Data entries
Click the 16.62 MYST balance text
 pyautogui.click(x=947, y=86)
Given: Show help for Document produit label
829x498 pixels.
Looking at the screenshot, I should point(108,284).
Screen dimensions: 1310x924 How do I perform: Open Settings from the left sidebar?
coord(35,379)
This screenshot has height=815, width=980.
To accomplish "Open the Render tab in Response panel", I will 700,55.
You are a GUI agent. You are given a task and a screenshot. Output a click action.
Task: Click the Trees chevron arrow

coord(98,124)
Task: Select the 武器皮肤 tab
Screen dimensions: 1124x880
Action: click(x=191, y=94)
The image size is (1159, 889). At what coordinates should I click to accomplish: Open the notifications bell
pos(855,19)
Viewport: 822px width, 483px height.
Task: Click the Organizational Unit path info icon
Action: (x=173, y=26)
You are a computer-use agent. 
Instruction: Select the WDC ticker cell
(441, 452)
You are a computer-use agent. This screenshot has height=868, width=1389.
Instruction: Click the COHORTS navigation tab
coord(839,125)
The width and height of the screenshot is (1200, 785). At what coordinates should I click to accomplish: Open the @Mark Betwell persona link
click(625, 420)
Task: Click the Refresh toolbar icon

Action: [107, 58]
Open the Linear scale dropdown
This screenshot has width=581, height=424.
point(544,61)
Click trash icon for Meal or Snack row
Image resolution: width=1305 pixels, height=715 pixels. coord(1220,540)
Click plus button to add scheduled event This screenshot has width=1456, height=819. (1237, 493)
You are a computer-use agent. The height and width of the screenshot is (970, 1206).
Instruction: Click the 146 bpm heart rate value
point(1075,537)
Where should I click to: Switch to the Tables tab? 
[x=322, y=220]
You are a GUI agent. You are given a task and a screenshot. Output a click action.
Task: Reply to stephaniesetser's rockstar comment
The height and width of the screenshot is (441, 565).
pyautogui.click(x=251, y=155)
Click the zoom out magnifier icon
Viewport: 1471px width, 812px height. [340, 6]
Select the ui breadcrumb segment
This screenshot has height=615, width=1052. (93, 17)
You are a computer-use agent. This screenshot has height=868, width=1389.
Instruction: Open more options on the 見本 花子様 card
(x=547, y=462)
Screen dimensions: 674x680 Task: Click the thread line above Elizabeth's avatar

• **Problem requirements**
Only a verbatim transcription of the lines from the one containing "Instruction: Open more" through the last line of the records counts as the answer.

• **Reply**
Instruction: Open more options on the 見本 花子様 card
(x=547, y=462)
Screen dimensions: 674x680 Task: Click the thread line above Elizabeth's avatar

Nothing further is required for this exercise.